While we were busy making other plans, this guy turned 13.
Pretty rude, right? Imagine me, the mother of a teenager. Preposterous! Yet, true.
I like having a teenage kid, now that I've had a few weeks to get used to the idea, but as with all things HR, so far his teendom is anything but typical. He's just one hundred percent who he is and that's that. Much of this milestone time in our lives has been taken up with the journey of solving his medical mysteries. It's stressful! His condition (celiac that hasn't improved with 6+ years of a gluten free diet) is chronic, but not fatal, thankfully. Sure he's the size of a fourth grader, and maybe he'll always be small, but if something is out of whack and he's malnourished and who knows what else despite everything, it's our job to do everything we can to make him better, to give him the healthiest and best possible life. I worry, no matter how aware I am that it could be worse. I'm so grateful that this loving, creative, funny and original kid is ours, and in exchange for the gift of HR, Mike and I have to deal with witnessing and guiding him through the scary and difficult bits, like the repeated endoscopies (he had the pleasure of swallowing a tiny camera last week!) and adventures in prednisone. NOT MY FAVORITE PART OF PARENTING. And again, I know all too well that we could be facing something so much more devastating, but I reserve my right to fully freak out on occasion. I want my kid to be ok and happy and well all the time, that's the bottom line. And for the record, though he's not particularly adept at rolling with it, whatever "it" may be, in general, he takes the appointments and procedures in stride. As soon as there's any news, I'll post it here.

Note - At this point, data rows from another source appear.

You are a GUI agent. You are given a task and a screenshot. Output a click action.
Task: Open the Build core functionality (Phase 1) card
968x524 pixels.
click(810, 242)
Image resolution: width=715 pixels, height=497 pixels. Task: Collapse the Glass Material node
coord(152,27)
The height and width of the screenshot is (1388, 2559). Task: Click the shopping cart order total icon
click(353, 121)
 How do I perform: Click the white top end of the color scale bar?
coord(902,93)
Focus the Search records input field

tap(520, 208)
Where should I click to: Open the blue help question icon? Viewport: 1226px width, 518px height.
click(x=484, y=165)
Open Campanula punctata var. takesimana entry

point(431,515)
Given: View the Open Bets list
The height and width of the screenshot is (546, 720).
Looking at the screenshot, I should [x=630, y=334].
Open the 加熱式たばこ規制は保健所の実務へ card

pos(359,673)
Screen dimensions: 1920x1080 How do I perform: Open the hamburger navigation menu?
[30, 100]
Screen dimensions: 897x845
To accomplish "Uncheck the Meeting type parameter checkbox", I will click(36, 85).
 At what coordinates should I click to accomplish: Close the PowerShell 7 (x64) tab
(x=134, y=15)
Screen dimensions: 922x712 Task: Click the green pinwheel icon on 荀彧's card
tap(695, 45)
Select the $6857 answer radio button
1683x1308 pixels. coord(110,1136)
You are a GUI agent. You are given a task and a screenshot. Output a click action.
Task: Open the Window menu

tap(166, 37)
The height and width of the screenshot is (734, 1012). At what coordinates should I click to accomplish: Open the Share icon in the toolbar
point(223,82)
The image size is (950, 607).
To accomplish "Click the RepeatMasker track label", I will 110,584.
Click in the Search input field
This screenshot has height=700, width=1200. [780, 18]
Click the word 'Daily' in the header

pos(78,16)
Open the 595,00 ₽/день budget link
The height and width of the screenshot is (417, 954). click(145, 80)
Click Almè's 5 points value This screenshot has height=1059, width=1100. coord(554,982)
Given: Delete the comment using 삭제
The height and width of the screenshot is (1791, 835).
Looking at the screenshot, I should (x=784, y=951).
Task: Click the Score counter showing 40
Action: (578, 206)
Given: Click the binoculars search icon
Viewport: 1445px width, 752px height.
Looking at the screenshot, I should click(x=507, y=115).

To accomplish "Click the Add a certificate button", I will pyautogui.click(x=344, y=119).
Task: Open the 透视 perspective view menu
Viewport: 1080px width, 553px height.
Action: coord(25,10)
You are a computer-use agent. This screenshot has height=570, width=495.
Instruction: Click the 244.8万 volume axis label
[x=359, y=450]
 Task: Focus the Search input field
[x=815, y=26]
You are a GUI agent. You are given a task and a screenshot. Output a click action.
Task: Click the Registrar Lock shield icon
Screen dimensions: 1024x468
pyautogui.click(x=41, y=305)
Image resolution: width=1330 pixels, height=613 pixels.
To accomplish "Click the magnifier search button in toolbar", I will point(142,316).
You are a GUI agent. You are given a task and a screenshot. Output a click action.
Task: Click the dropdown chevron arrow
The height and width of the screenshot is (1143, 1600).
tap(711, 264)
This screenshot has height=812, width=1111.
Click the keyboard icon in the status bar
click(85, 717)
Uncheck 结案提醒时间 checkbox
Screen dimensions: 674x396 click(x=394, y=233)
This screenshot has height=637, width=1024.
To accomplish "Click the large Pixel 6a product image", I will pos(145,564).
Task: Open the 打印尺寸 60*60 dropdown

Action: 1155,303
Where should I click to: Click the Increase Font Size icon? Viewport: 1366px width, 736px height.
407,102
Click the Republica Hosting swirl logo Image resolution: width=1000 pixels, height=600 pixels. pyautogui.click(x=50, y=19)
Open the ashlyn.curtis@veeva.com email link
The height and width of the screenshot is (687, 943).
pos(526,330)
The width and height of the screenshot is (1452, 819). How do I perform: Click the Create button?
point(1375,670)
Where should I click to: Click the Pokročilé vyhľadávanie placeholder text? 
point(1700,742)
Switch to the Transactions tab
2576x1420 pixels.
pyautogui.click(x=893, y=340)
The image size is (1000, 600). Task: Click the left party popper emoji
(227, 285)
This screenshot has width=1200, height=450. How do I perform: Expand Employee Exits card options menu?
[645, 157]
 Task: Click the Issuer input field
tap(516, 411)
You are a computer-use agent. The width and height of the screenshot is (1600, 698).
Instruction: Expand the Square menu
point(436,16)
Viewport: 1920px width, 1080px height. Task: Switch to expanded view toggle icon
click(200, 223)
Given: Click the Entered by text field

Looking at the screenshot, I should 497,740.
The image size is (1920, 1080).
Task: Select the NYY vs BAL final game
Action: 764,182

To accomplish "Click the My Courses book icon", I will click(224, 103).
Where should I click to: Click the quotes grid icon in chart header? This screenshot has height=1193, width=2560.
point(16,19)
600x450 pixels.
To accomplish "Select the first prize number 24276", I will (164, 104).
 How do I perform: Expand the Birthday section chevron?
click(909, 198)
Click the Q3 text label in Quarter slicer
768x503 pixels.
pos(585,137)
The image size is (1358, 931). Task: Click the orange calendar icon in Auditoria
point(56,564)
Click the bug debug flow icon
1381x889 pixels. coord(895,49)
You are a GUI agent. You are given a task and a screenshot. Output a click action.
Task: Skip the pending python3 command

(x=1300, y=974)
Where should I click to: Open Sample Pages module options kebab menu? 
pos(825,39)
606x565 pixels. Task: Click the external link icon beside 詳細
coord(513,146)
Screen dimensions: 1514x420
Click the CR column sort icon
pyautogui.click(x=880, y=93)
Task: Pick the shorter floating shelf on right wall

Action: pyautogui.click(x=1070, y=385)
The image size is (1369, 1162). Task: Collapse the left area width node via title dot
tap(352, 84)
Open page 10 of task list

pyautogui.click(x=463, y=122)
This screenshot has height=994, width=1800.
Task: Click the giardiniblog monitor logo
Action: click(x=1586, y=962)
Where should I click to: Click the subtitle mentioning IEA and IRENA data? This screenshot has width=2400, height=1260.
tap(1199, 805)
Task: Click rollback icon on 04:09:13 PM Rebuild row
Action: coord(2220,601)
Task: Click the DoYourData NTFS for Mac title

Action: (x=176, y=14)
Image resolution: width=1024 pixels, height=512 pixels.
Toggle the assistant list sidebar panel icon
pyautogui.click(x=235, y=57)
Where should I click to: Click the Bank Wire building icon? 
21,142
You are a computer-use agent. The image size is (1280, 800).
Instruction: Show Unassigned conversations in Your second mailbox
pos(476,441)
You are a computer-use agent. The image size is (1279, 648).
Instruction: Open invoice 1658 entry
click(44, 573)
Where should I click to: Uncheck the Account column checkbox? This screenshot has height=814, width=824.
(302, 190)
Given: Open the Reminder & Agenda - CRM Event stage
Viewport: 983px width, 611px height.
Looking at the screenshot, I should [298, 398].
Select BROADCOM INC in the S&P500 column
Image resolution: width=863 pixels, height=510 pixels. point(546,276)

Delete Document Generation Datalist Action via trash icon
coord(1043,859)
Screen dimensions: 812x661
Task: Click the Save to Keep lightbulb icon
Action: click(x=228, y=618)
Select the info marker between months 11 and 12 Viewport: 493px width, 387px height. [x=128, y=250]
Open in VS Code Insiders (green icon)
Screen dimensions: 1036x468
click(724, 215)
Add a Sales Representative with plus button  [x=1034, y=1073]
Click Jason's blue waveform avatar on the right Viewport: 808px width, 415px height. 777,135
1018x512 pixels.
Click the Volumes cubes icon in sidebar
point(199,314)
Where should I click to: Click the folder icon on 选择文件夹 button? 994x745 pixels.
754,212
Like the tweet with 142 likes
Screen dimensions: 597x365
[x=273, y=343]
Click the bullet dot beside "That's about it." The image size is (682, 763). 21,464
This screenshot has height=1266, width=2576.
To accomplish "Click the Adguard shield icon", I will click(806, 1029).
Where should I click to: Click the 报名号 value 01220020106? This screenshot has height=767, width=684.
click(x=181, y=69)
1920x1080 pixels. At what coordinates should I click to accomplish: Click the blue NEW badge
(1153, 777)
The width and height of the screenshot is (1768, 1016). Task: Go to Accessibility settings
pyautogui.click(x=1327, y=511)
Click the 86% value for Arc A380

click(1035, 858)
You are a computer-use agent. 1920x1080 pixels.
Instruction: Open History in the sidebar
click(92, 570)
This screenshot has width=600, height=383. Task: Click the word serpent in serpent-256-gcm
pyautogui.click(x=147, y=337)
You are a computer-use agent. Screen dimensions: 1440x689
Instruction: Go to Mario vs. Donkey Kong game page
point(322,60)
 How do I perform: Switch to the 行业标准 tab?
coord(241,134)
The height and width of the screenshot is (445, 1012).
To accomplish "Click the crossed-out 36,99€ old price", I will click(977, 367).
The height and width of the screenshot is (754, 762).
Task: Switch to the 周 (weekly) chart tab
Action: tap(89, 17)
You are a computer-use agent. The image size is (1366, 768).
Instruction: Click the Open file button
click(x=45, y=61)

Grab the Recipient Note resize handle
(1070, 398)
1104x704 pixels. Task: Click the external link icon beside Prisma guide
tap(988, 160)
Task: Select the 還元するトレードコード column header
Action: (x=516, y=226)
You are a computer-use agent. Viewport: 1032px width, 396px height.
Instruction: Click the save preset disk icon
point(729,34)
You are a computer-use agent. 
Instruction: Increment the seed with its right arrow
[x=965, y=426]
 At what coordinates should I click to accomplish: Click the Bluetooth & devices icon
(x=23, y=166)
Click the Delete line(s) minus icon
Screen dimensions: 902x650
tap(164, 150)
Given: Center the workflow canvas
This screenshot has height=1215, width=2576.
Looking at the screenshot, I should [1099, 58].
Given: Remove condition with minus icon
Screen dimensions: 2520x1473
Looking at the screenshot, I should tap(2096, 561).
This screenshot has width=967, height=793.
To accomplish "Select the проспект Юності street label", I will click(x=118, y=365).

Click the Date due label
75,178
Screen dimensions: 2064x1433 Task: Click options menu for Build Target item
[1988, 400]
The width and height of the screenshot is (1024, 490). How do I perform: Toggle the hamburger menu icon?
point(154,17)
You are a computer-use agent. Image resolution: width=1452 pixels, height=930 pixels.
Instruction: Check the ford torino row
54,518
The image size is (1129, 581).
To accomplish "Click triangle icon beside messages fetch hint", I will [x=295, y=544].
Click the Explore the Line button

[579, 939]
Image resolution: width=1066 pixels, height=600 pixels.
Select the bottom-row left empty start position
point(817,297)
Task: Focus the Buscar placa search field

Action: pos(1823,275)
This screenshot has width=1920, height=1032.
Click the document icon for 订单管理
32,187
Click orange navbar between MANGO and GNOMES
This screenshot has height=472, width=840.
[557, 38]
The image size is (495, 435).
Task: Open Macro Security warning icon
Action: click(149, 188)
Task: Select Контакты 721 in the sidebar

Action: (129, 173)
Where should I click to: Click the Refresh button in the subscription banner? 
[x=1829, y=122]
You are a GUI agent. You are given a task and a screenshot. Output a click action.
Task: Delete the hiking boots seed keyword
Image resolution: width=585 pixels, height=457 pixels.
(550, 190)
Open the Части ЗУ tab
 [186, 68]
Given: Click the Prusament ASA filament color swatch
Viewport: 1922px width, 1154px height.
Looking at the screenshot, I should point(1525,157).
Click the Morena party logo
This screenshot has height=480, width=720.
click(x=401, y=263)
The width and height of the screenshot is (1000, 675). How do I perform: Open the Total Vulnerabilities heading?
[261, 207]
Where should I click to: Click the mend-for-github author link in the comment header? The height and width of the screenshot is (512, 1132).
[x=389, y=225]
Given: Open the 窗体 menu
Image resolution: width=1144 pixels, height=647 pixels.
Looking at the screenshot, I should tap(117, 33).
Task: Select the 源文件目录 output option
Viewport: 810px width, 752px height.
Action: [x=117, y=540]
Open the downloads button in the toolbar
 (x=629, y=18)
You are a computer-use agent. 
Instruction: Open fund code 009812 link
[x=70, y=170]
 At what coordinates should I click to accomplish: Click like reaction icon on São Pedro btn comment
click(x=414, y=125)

It will be a shocker to nobody that I'm not gonna hit my goal to finish my current manuscript by Memorial Day, not even close. Hey cut me some slack, my kid's an oddity! JK, it has nothing to do with anyone but me and my bouts of being inconsistent (as if anyone but me cares) but I'm doing some reworking that will make it a stronger piece overall. It might be nice if y'all get to read it someday.
Gotta go do life now. Geriatric Teen Mom, out.